• WHAT IS BEING ASKED:
Reproduce every one of the following items word for word, without changing anything.
╭─ MATERIAL PROVIDED
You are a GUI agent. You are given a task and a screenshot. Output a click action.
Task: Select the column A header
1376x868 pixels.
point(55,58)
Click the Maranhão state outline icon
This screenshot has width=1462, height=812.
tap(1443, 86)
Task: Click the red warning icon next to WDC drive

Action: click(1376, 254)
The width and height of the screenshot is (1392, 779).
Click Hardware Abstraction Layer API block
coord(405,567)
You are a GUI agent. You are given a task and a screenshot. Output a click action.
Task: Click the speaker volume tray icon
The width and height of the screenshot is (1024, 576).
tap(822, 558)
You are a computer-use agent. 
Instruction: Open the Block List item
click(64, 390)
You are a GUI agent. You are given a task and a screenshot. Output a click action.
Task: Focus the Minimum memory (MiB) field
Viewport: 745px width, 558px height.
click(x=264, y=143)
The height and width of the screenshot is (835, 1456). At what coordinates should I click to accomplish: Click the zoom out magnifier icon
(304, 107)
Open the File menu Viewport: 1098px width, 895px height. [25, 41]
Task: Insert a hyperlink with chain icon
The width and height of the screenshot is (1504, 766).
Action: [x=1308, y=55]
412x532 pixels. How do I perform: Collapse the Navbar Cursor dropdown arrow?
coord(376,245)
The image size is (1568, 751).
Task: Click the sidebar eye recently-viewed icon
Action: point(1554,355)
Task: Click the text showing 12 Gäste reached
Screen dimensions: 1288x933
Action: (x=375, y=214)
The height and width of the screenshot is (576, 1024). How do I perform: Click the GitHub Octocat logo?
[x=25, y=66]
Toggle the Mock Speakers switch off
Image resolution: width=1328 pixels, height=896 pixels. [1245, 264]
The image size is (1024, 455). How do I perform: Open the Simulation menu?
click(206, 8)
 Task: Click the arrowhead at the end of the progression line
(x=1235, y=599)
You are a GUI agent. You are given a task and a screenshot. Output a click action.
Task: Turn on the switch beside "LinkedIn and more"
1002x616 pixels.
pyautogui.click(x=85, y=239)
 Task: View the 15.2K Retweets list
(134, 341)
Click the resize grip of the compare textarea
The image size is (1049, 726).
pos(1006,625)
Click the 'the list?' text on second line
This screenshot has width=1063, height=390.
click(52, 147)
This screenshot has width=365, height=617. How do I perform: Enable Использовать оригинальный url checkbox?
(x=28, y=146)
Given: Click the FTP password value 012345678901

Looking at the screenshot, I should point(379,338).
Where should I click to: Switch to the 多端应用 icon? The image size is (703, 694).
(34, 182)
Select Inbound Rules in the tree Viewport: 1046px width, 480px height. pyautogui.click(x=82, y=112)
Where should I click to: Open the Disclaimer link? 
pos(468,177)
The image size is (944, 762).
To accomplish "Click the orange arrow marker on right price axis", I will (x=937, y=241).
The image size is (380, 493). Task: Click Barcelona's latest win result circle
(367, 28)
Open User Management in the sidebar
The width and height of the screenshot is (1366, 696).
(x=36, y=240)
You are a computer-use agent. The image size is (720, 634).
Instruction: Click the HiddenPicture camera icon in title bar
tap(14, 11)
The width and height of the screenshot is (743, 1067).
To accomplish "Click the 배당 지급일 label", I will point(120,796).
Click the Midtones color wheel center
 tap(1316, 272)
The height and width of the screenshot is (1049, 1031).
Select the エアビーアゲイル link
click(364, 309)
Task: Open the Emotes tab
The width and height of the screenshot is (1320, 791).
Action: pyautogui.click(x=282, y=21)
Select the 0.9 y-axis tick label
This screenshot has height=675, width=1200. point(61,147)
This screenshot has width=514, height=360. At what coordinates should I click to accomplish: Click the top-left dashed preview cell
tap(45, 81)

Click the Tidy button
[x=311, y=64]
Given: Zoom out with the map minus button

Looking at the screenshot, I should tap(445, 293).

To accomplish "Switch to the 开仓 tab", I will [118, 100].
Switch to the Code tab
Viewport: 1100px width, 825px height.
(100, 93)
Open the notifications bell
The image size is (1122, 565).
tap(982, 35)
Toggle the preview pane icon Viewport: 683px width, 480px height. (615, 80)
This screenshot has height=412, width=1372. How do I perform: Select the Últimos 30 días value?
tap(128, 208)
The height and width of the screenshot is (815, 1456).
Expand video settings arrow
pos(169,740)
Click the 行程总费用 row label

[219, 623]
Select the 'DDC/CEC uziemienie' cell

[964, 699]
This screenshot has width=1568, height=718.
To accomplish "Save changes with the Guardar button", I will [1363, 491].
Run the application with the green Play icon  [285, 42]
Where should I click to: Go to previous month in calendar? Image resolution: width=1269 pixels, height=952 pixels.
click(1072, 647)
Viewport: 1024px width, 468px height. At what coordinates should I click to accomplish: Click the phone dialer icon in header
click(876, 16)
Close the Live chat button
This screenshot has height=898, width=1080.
╰─
• EXERCISE RESPONSE:
You are a GUI agent. You are given a task and a screenshot. Output a click action.
Task: Select the column A header
1376x868 pixels.
point(55,58)
Click the Maranhão state outline icon
This screenshot has width=1462, height=812.
tap(1443, 86)
Task: Click the red warning icon next to WDC drive

Action: click(1376, 254)
The width and height of the screenshot is (1392, 779).
Click Hardware Abstraction Layer API block
coord(405,567)
You are a GUI agent. You are given a task and a screenshot. Output a click action.
Task: Click the speaker volume tray icon
The width and height of the screenshot is (1024, 576).
tap(822, 558)
You are a computer-use agent. 
Instruction: Open the Block List item
click(64, 390)
You are a GUI agent. You are given a task and a screenshot. Output a click action.
Task: Focus the Minimum memory (MiB) field
Viewport: 745px width, 558px height.
click(x=264, y=143)
The height and width of the screenshot is (835, 1456). At what coordinates should I click to accomplish: Click the zoom out magnifier icon
(304, 107)
Open the File menu Viewport: 1098px width, 895px height. [25, 41]
Task: Insert a hyperlink with chain icon
The width and height of the screenshot is (1504, 766).
Action: [x=1308, y=55]
412x532 pixels. How do I perform: Collapse the Navbar Cursor dropdown arrow?
coord(376,245)
The image size is (1568, 751).
Task: Click the sidebar eye recently-viewed icon
Action: point(1554,355)
Task: Click the text showing 12 Gäste reached
Screen dimensions: 1288x933
Action: (x=375, y=214)
The height and width of the screenshot is (576, 1024). How do I perform: Click the GitHub Octocat logo?
[x=25, y=66]
Toggle the Mock Speakers switch off
Image resolution: width=1328 pixels, height=896 pixels. [1245, 264]
The image size is (1024, 455). How do I perform: Open the Simulation menu?
click(206, 8)
 Task: Click the arrowhead at the end of the progression line
(x=1235, y=599)
You are a GUI agent. You are given a task and a screenshot. Output a click action.
Task: Turn on the switch beside "LinkedIn and more"
1002x616 pixels.
pyautogui.click(x=85, y=239)
 Task: View the 15.2K Retweets list
(134, 341)
Click the resize grip of the compare textarea
The image size is (1049, 726).
pos(1006,625)
Click the 'the list?' text on second line
This screenshot has width=1063, height=390.
click(52, 147)
This screenshot has width=365, height=617. How do I perform: Enable Использовать оригинальный url checkbox?
(x=28, y=146)
Given: Click the FTP password value 012345678901

Looking at the screenshot, I should point(379,338).
Where should I click to: Switch to the 多端应用 icon? The image size is (703, 694).
(34, 182)
Select Inbound Rules in the tree Viewport: 1046px width, 480px height. pyautogui.click(x=82, y=112)
Where should I click to: Open the Disclaimer link? 
pos(468,177)
The image size is (944, 762).
To accomplish "Click the orange arrow marker on right price axis", I will (x=937, y=241).
The image size is (380, 493). Task: Click Barcelona's latest win result circle
(367, 28)
Open User Management in the sidebar
The width and height of the screenshot is (1366, 696).
(x=36, y=240)
You are a computer-use agent. The image size is (720, 634).
Instruction: Click the HiddenPicture camera icon in title bar
tap(14, 11)
The width and height of the screenshot is (743, 1067).
To accomplish "Click the 배당 지급일 label", I will point(120,796).
Click the Midtones color wheel center
 tap(1316, 272)
The height and width of the screenshot is (1049, 1031).
Select the エアビーアゲイル link
click(364, 309)
Task: Open the Emotes tab
The width and height of the screenshot is (1320, 791).
Action: pyautogui.click(x=282, y=21)
Select the 0.9 y-axis tick label
This screenshot has height=675, width=1200. point(61,147)
This screenshot has width=514, height=360. At what coordinates should I click to accomplish: Click the top-left dashed preview cell
tap(45, 81)

Click the Tidy button
[x=311, y=64]
Given: Zoom out with the map minus button

Looking at the screenshot, I should tap(445, 293).

To accomplish "Switch to the 开仓 tab", I will [118, 100].
Switch to the Code tab
Viewport: 1100px width, 825px height.
(100, 93)
Open the notifications bell
The image size is (1122, 565).
tap(982, 35)
Toggle the preview pane icon Viewport: 683px width, 480px height. (615, 80)
This screenshot has height=412, width=1372. How do I perform: Select the Últimos 30 días value?
tap(128, 208)
The height and width of the screenshot is (815, 1456).
Expand video settings arrow
pos(169,740)
Click the 行程总费用 row label

[219, 623]
Select the 'DDC/CEC uziemienie' cell

[964, 699]
This screenshot has width=1568, height=718.
To accomplish "Save changes with the Guardar button", I will [1363, 491].
Run the application with the green Play icon  [285, 42]
Where should I click to: Go to previous month in calendar? Image resolution: width=1269 pixels, height=952 pixels.
click(1072, 647)
Viewport: 1024px width, 468px height. At what coordinates should I click to accomplish: Click the phone dialer icon in header
click(876, 16)
Close the Live chat button
This screenshot has height=898, width=1080.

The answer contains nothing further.